WORK REQUIRED: Your answer should repeat the entries in full, exactly as given, with no pictures.

MATERIAL PROVIDED:
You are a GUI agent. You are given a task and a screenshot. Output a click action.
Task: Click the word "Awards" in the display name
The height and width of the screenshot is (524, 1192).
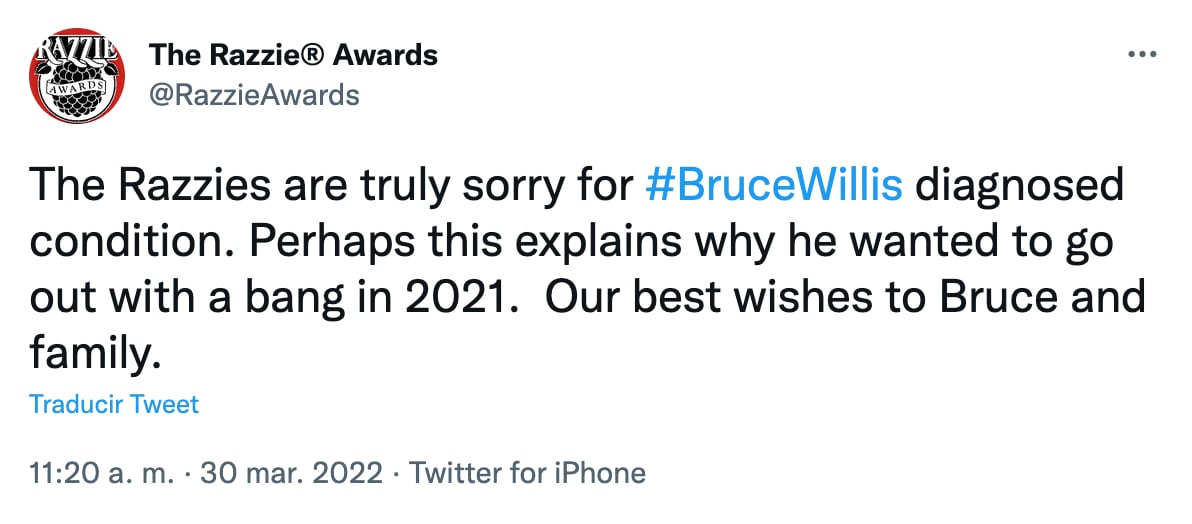[384, 55]
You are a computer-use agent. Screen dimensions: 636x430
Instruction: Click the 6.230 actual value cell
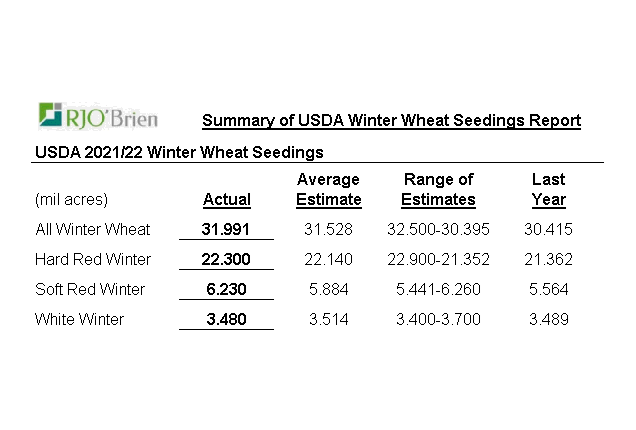coord(226,289)
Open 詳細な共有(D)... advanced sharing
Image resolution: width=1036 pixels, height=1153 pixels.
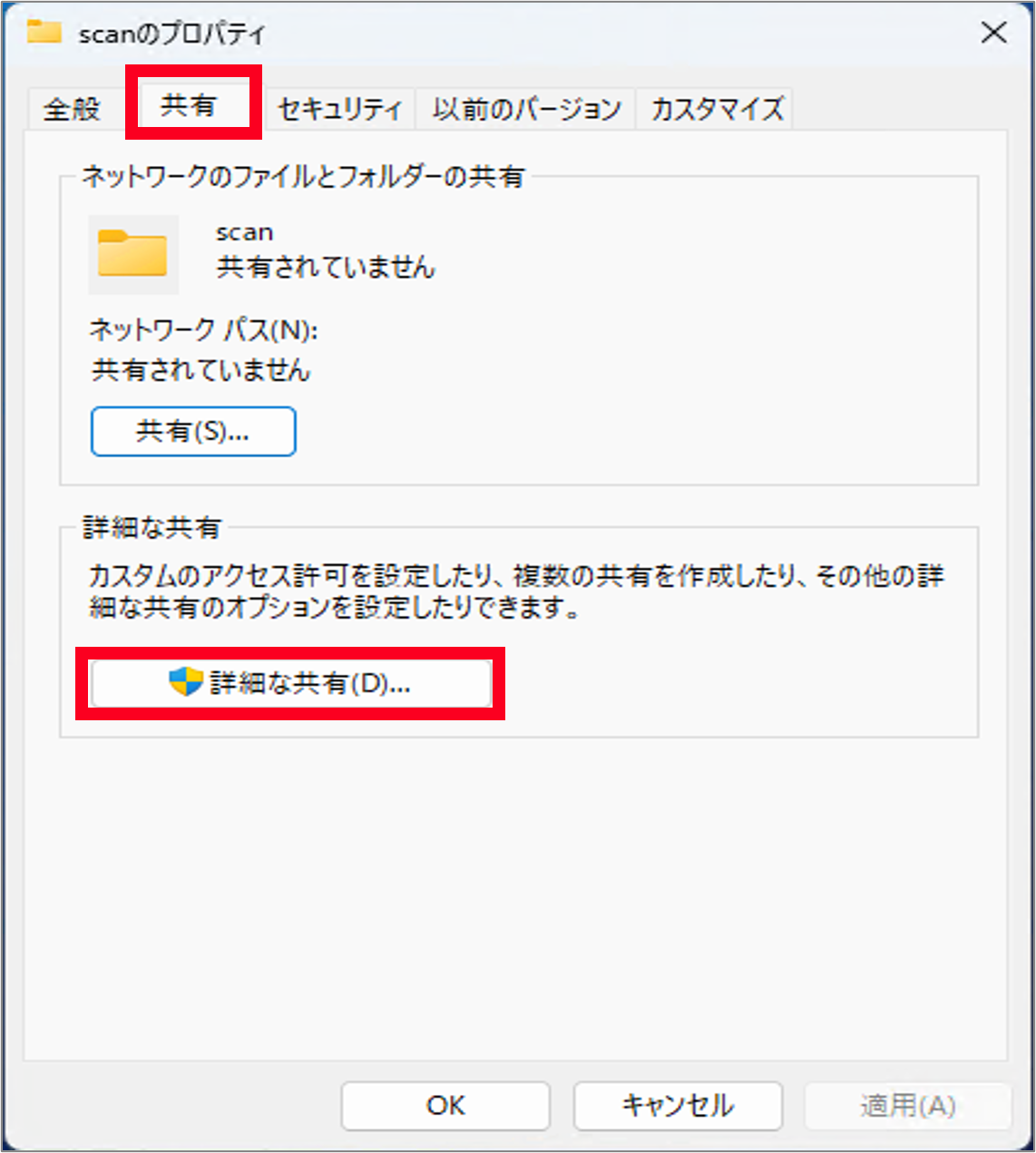click(x=291, y=682)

REPLY TO THE TASK:
You are a GUI agent. You are given a task and a screenshot. Output a click action.
Task: Click the word "Awards" in the display name
The height and width of the screenshot is (524, 1192).
[384, 55]
You are a computer-use agent. Screen dimensions: 636x430
Instruction: Click the 6.230 actual value cell
coord(226,289)
Open 詳細な共有(D)... advanced sharing
Image resolution: width=1036 pixels, height=1153 pixels.
click(x=291, y=682)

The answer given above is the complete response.